Pubdate: Mon, 02 Jul 2001
Source: Times of Central Asia (Kyrgyzstan)
Copyright: 2001 The Times of Central Asia
Contact:  http://www.times.kg/
Details: http://www.mapinc.org/media/1202
Section: Central Asia

EUROPE IS THE "MAIN" CONSUMER OF CENTRAL ASIAN NARCOTICS

KABUL. Barbara Crossette, correspondent of the New York Times, says United 
Nations narcotics officials are looking at three regions that may be 
tempted. Central Asia, Myanmar, and Pakistan. But the director of the 
United Nations Drug control Programme, Pino Arlacchi issued Pakistan a 
positive certificate.

In Pakistan, Arlacchi said: The government, working with the United 
Nations, has completed one of its most successful eradication programmes 
over the last two decades. "Production is down to almost zero in the last 
few years", he said. Central Asia, he said, has the most potential for 
poppy production. The United Nations has been working there with limited 
funds to cut down trafficking in Kazakhstan, Kyrgyzstan, Uzbekistan and 
Tajikistan.

In the last four months, more than two tons of heroin have been seized on 
the Tajikistan-Afghanistan border. Barbara quotes him saying that there was 
no chance that opium from other sources would compensate this year for the 
loss of Afghan crops and the prices of opium and heroin will rise 
substantially, with opium already worth five to seven times its usual 
price. His programme helped convince the IEA that opium is a disgrace to 
Islam. Chairman of the Central Asia Institute of Johns Hopkins, Frederick 
Starr, told New York Times that the West, especially Europe, had been 
inexplicably slow in recognizing developments in Afghanistan.

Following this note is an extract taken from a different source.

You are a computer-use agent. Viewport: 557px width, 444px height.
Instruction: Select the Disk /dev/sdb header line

"The reduction is probably the most dramatic event in the history of 
illegal drug markets, not only in scale, but also in the fact that it was 
done domestically, without international assistance", he said. He added 
that Europe, where most Afghan heroin was consumed, had been "stunningly 
dysfunctional" in helping Afghan farmers who have sacrificed livelihoods 
and in moving to prevent new fields from springing up in other poor 
countries. Arlacchi said he was sceptical about including Myanmar, formerly 
Burma, because Thailand and China have put tremendous pressure on the 
military junta there to control narcotics production. He said the ethnic 
groups in northern Myanmar who once were the largest poppy producers have 
instead turned to making chemical compounds.

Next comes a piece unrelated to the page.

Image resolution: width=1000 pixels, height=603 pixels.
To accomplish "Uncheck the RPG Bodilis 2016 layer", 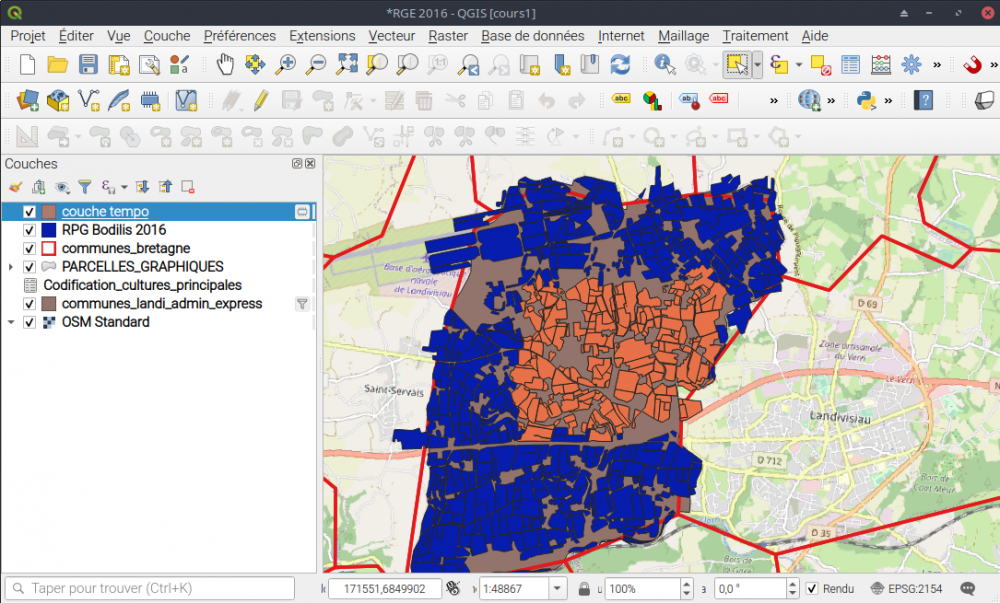I will click(29, 230).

American experts agree that the greater problem now is synthetic drugs like 
ecstasy, which are becoming increasingly popular among young Asians. "But 
even if in the long term its reductions supply is a major success, it will 
be sustainable only with a parallel reduction in the demand in the 
industrial countries," Arlacchi said. Narcotics experts say they do not see 
matching efforts in rich countries to cut use. "The prices of heroin and 
cocaine have been declining over 10 years", Arlacchi said.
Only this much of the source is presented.